Direction: Reproduce each of the following records verbatim, line for line.

Given information:
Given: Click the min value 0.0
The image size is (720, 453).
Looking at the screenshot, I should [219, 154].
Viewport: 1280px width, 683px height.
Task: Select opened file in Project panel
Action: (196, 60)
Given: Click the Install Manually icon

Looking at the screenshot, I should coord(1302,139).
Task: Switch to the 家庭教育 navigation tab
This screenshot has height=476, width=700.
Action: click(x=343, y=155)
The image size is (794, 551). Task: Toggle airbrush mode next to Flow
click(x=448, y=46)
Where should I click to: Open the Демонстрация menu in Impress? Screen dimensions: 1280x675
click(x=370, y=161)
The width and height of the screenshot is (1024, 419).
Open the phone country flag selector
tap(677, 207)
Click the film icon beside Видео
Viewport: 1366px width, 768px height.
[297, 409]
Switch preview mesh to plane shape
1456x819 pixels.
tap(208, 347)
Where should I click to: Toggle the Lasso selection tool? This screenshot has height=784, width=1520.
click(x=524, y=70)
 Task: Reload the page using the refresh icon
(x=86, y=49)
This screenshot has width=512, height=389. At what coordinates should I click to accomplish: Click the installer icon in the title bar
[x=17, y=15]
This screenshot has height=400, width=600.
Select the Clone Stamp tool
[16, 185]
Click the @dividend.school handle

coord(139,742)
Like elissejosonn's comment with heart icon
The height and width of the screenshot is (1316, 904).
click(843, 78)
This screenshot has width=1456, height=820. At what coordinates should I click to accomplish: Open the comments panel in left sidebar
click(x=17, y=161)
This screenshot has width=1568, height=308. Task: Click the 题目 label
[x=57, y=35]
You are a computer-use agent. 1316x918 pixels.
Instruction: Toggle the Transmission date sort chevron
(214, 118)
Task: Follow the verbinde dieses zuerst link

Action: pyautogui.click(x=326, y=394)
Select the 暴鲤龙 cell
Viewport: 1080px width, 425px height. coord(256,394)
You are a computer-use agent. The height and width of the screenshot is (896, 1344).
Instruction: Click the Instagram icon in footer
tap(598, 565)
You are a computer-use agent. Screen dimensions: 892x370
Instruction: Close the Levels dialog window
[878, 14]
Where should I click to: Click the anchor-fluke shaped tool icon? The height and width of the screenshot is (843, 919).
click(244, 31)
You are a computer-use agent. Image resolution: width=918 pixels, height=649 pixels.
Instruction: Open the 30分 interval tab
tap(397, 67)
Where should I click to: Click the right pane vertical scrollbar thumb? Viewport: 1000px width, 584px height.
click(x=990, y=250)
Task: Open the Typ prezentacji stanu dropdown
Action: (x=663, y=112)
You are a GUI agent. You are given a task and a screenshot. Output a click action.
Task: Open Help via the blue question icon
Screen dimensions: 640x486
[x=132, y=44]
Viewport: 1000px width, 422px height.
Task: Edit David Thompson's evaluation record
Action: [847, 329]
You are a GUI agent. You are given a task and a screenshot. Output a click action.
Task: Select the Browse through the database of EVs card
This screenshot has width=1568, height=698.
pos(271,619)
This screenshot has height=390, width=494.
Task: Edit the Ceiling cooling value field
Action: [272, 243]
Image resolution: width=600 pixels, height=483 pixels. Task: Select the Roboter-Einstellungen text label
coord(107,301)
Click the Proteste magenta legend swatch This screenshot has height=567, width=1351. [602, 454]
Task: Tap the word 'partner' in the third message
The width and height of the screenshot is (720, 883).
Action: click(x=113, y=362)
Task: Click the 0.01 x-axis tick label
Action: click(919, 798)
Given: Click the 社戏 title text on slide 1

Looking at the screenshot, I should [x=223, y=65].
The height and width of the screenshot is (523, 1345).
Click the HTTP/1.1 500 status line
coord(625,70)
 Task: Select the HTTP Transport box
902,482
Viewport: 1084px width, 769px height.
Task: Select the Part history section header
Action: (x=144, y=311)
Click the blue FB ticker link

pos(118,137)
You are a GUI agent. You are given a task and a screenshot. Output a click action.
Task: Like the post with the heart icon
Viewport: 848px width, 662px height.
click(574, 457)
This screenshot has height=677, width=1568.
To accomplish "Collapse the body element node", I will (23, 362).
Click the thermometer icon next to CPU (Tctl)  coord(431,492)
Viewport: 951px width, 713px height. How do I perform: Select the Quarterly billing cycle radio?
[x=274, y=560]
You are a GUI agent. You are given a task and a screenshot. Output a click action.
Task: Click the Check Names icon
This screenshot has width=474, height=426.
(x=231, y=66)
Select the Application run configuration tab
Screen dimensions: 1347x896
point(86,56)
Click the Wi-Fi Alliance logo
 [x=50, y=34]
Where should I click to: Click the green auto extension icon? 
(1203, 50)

Solved problem:
Given: Click the min value 0.0
The image size is (720, 453).
Looking at the screenshot, I should [219, 154].
Viewport: 1280px width, 683px height.
Task: Select opened file in Project panel
Action: (196, 60)
Given: Click the Install Manually icon

Looking at the screenshot, I should coord(1302,139).
Task: Switch to the 家庭教育 navigation tab
This screenshot has height=476, width=700.
Action: click(x=343, y=155)
The image size is (794, 551). Task: Toggle airbrush mode next to Flow
click(x=448, y=46)
Where should I click to: Open the Демонстрация menu in Impress? Screen dimensions: 1280x675
click(x=370, y=161)
The width and height of the screenshot is (1024, 419).
Open the phone country flag selector
tap(677, 207)
Click the film icon beside Видео
Viewport: 1366px width, 768px height.
[297, 409]
Switch preview mesh to plane shape
1456x819 pixels.
tap(208, 347)
Where should I click to: Toggle the Lasso selection tool? This screenshot has height=784, width=1520.
click(x=524, y=70)
 Task: Reload the page using the refresh icon
(x=86, y=49)
This screenshot has width=512, height=389. At what coordinates should I click to accomplish: Click the installer icon in the title bar
[x=17, y=15]
This screenshot has height=400, width=600.
Select the Clone Stamp tool
[16, 185]
Click the @dividend.school handle

coord(139,742)
Like elissejosonn's comment with heart icon
The height and width of the screenshot is (1316, 904).
click(843, 78)
This screenshot has width=1456, height=820. At what coordinates should I click to accomplish: Open the comments panel in left sidebar
click(x=17, y=161)
This screenshot has width=1568, height=308. Task: Click the 题目 label
[x=57, y=35]
You are a computer-use agent. 1316x918 pixels.
Instruction: Toggle the Transmission date sort chevron
(214, 118)
Task: Follow the verbinde dieses zuerst link

Action: pyautogui.click(x=326, y=394)
Select the 暴鲤龙 cell
Viewport: 1080px width, 425px height. coord(256,394)
You are a computer-use agent. The height and width of the screenshot is (896, 1344).
Instruction: Click the Instagram icon in footer
tap(598, 565)
You are a computer-use agent. Screen dimensions: 892x370
Instruction: Close the Levels dialog window
[878, 14]
Where should I click to: Click the anchor-fluke shaped tool icon? The height and width of the screenshot is (843, 919).
click(244, 31)
You are a computer-use agent. Image resolution: width=918 pixels, height=649 pixels.
Instruction: Open the 30分 interval tab
tap(397, 67)
Where should I click to: Click the right pane vertical scrollbar thumb? Viewport: 1000px width, 584px height.
click(x=990, y=250)
Task: Open the Typ prezentacji stanu dropdown
Action: (x=663, y=112)
You are a GUI agent. You are given a task and a screenshot. Output a click action.
Task: Open Help via the blue question icon
Screen dimensions: 640x486
[x=132, y=44]
Viewport: 1000px width, 422px height.
Task: Edit David Thompson's evaluation record
Action: [847, 329]
You are a GUI agent. You are given a task and a screenshot. Output a click action.
Task: Select the Browse through the database of EVs card
This screenshot has width=1568, height=698.
pos(271,619)
This screenshot has height=390, width=494.
Task: Edit the Ceiling cooling value field
Action: [272, 243]
Image resolution: width=600 pixels, height=483 pixels. Task: Select the Roboter-Einstellungen text label
coord(107,301)
Click the Proteste magenta legend swatch This screenshot has height=567, width=1351. [602, 454]
Task: Tap the word 'partner' in the third message
The width and height of the screenshot is (720, 883).
Action: click(x=113, y=362)
Task: Click the 0.01 x-axis tick label
Action: click(919, 798)
Given: Click the 社戏 title text on slide 1

Looking at the screenshot, I should [x=223, y=65].
The height and width of the screenshot is (523, 1345).
Click the HTTP/1.1 500 status line
coord(625,70)
 Task: Select the HTTP Transport box
902,482
Viewport: 1084px width, 769px height.
Task: Select the Part history section header
Action: (x=144, y=311)
Click the blue FB ticker link

pos(118,137)
You are a GUI agent. You are given a task and a screenshot. Output a click action.
Task: Like the post with the heart icon
Viewport: 848px width, 662px height.
click(574, 457)
This screenshot has height=677, width=1568.
To accomplish "Collapse the body element node", I will (23, 362).
Click the thermometer icon next to CPU (Tctl)  coord(431,492)
Viewport: 951px width, 713px height. How do I perform: Select the Quarterly billing cycle radio?
[x=274, y=560]
You are a GUI agent. You are given a task and a screenshot. Output a click action.
Task: Click the Check Names icon
This screenshot has width=474, height=426.
(x=231, y=66)
Select the Application run configuration tab
Screen dimensions: 1347x896
point(86,56)
Click the Wi-Fi Alliance logo
 [x=50, y=34]
Where should I click to: Click the green auto extension icon? 
(1203, 50)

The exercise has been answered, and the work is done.